_PROVIDED DATA_:
:::

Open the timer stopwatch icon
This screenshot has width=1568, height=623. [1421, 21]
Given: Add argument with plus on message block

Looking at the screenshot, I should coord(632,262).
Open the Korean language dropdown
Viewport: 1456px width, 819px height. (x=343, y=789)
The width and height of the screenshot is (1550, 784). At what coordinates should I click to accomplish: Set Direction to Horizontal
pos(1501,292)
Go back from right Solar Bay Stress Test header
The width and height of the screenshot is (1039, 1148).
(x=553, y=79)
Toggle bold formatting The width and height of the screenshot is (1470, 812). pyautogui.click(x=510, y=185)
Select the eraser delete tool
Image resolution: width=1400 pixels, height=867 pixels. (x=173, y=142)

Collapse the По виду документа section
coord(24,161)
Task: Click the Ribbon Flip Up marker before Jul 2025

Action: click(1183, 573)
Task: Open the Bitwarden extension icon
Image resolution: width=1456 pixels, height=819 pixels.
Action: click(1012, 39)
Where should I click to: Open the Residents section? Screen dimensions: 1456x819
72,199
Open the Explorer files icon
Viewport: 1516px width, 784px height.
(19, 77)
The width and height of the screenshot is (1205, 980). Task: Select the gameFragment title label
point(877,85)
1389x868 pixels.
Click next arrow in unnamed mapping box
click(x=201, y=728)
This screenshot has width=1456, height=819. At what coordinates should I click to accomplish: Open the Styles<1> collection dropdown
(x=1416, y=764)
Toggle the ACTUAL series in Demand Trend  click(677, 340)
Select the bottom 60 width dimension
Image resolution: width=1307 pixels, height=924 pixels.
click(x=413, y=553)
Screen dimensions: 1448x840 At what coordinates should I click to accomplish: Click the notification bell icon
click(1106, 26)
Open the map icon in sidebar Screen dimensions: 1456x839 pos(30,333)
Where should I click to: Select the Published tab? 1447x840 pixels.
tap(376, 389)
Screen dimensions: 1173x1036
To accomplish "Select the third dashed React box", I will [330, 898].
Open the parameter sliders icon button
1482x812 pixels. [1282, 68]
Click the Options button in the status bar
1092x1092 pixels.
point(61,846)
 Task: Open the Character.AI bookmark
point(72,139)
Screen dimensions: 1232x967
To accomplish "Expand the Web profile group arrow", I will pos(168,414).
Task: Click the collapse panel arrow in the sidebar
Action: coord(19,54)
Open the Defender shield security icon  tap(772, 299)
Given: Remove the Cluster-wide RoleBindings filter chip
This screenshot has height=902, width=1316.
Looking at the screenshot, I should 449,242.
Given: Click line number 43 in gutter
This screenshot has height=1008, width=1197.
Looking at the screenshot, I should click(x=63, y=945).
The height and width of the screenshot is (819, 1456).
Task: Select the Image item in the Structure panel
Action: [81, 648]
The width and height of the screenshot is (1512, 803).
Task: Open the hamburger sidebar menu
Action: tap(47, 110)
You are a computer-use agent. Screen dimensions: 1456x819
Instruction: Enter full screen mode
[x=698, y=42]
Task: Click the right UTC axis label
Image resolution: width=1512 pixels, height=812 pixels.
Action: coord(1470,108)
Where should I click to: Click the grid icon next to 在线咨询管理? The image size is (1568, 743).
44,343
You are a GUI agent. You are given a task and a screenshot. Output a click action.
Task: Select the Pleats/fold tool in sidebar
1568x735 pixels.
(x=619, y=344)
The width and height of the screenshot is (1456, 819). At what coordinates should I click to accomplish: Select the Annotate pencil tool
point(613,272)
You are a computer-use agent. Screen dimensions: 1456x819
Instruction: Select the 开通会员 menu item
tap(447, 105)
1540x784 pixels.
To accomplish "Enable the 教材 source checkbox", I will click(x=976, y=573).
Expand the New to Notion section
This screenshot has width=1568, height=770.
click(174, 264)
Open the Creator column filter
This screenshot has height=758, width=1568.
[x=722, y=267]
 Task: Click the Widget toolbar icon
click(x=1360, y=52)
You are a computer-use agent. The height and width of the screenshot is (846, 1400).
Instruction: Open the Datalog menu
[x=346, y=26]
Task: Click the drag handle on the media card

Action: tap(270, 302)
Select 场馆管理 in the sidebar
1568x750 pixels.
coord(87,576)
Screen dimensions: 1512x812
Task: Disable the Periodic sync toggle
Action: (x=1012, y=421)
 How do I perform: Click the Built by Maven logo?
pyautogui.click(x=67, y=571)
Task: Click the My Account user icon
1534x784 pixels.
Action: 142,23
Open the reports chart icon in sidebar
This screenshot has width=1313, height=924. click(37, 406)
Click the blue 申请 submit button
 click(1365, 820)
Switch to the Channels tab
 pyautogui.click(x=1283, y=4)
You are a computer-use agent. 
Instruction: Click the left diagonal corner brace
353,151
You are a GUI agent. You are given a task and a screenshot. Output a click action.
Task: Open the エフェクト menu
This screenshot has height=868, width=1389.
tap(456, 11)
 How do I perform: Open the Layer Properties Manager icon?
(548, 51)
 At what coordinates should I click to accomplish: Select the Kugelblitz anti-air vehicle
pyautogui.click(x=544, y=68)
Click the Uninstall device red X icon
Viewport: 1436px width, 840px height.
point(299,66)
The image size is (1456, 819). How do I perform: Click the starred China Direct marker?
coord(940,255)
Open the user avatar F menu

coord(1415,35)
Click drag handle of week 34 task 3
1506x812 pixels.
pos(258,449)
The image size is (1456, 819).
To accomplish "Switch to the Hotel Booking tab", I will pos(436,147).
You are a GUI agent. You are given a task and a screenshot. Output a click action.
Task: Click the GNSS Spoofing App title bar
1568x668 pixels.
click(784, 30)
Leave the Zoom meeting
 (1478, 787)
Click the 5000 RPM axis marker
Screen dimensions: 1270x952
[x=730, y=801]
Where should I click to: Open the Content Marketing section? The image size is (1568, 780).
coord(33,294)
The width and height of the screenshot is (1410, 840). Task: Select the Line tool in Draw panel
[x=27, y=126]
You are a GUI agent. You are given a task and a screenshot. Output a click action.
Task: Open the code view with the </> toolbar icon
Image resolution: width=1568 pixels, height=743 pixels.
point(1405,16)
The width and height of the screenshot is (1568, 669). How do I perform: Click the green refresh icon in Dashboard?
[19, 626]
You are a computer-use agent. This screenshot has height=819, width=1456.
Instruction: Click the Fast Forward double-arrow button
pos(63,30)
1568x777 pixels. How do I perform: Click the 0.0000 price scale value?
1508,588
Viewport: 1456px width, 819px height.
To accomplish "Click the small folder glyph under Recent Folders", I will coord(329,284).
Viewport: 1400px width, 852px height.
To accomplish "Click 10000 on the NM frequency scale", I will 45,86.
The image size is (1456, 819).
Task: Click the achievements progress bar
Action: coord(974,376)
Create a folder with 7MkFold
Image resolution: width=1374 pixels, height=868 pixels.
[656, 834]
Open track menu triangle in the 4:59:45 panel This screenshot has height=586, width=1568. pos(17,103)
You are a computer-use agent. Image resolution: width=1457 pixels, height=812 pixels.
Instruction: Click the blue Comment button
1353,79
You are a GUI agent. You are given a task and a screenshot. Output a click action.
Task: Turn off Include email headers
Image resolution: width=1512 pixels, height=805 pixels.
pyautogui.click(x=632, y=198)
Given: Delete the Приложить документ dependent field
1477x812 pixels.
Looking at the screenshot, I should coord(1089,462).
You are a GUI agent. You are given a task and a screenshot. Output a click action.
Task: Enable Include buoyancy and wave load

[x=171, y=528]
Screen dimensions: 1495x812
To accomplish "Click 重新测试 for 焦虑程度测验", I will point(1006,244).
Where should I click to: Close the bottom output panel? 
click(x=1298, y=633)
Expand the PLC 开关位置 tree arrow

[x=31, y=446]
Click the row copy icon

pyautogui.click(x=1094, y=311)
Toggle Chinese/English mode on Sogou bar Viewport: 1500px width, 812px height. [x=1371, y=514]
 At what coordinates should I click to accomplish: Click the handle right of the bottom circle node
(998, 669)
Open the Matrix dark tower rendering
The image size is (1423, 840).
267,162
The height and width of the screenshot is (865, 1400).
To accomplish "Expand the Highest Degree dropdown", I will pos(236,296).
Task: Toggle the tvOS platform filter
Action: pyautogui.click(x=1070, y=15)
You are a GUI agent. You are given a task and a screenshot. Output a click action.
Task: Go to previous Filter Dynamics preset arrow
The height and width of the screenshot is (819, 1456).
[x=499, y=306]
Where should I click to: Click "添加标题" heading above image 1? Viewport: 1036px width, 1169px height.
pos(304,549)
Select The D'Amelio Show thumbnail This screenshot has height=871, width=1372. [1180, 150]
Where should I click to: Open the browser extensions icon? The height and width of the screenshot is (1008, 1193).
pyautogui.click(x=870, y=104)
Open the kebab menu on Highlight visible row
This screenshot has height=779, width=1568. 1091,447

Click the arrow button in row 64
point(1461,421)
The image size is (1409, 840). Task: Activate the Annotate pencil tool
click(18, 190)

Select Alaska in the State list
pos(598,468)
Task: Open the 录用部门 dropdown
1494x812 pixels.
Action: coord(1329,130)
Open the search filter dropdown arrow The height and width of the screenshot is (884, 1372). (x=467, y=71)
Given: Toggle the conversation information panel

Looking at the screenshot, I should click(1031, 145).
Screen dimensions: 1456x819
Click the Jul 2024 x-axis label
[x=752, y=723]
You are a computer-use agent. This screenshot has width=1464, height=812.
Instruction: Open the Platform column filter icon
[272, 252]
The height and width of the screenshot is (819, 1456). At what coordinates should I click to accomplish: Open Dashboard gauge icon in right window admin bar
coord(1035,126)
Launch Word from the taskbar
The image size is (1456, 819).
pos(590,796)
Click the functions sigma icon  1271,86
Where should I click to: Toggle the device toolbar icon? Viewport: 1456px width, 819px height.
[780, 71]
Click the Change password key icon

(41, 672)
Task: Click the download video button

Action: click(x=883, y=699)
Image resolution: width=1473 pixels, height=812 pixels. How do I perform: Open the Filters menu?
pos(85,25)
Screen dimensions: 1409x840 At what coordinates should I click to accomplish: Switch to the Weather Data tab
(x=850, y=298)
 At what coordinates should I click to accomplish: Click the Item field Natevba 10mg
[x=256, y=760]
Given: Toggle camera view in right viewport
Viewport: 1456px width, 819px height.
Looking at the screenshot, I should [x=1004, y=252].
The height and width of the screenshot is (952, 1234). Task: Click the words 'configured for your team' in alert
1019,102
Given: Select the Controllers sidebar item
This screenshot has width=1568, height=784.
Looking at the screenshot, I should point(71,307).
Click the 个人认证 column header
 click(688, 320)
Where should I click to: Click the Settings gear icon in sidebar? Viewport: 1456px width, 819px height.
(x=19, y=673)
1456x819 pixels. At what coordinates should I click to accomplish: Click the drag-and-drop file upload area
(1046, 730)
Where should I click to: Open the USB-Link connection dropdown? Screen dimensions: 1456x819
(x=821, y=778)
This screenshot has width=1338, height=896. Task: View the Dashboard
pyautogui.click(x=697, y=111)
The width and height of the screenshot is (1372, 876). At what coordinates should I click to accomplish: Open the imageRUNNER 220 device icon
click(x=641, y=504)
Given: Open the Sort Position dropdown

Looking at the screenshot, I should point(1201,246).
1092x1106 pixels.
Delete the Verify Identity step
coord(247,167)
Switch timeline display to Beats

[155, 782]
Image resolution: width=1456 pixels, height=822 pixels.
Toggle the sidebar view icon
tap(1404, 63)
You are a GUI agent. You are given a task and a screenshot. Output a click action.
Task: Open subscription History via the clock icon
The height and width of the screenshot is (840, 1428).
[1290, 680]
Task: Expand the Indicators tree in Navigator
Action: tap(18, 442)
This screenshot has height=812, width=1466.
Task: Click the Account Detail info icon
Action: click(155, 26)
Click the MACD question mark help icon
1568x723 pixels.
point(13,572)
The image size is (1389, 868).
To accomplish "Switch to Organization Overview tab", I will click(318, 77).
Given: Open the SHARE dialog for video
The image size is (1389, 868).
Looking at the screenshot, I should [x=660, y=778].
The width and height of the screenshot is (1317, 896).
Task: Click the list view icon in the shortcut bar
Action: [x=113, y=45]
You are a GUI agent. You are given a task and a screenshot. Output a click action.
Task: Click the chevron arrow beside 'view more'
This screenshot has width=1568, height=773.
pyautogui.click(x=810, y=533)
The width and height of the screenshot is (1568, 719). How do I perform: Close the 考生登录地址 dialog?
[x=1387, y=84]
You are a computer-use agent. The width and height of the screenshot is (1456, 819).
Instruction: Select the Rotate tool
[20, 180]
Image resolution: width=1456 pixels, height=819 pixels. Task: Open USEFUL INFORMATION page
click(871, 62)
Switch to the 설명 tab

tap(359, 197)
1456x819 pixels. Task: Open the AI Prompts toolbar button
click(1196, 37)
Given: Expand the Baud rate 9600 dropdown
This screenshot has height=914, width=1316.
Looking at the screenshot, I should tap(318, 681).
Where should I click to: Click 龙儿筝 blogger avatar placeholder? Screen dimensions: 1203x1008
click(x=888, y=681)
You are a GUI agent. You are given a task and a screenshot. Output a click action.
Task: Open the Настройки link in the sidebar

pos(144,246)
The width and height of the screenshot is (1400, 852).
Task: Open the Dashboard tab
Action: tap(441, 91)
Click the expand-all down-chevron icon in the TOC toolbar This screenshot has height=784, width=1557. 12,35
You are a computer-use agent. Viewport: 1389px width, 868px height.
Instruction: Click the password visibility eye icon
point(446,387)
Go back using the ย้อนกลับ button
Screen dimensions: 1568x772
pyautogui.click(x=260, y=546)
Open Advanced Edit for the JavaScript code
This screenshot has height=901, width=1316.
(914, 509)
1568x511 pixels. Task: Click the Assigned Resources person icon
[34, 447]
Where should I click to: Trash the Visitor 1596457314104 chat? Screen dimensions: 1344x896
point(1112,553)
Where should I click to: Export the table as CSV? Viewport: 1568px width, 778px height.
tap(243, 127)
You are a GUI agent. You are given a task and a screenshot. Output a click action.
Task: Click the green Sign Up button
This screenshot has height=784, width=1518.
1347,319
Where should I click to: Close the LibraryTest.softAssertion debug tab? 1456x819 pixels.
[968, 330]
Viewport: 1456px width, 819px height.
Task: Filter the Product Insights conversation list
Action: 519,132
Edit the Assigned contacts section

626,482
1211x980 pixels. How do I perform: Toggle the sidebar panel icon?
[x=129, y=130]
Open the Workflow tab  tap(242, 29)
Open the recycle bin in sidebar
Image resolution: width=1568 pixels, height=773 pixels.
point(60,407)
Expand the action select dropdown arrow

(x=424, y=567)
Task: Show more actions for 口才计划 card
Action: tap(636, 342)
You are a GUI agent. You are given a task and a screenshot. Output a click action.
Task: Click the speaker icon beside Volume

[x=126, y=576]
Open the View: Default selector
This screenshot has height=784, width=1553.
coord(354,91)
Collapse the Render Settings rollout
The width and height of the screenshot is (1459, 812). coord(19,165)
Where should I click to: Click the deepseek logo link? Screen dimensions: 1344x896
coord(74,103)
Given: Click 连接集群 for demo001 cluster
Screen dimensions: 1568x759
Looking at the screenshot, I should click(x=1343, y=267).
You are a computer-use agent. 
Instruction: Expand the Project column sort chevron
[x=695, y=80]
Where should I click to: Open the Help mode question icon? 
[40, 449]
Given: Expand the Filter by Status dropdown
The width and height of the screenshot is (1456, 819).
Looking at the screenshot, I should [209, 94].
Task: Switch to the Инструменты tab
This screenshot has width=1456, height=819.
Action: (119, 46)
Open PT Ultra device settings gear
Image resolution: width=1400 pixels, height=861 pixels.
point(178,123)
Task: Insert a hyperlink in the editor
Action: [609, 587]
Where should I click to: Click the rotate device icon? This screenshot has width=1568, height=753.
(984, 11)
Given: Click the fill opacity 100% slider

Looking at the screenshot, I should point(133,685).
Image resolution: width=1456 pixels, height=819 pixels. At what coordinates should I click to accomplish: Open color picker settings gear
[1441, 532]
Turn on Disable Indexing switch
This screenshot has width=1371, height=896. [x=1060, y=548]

:::

_ASSIGNMENT_: Give back exactly the lines of the listing above that run from the line with "Click the expand-all" to the line with "Open the Workflow", inclusive.

_REPLY TO THE TASK_:
Click the expand-all down-chevron icon in the TOC toolbar This screenshot has height=784, width=1557. 12,35
You are a computer-use agent. Viewport: 1389px width, 868px height.
Instruction: Click the password visibility eye icon
point(446,387)
Go back using the ย้อนกลับ button
Screen dimensions: 1568x772
pyautogui.click(x=260, y=546)
Open Advanced Edit for the JavaScript code
This screenshot has height=901, width=1316.
(914, 509)
1568x511 pixels. Task: Click the Assigned Resources person icon
[34, 447]
Where should I click to: Trash the Visitor 1596457314104 chat? Screen dimensions: 1344x896
point(1112,553)
Where should I click to: Export the table as CSV? Viewport: 1568px width, 778px height.
tap(243, 127)
You are a GUI agent. You are given a task and a screenshot. Output a click action.
Task: Click the green Sign Up button
This screenshot has height=784, width=1518.
1347,319
Where should I click to: Close the LibraryTest.softAssertion debug tab? 1456x819 pixels.
[968, 330]
Viewport: 1456px width, 819px height.
Task: Filter the Product Insights conversation list
Action: 519,132
Edit the Assigned contacts section

626,482
1211x980 pixels. How do I perform: Toggle the sidebar panel icon?
[x=129, y=130]
Open the Workflow tab  tap(242, 29)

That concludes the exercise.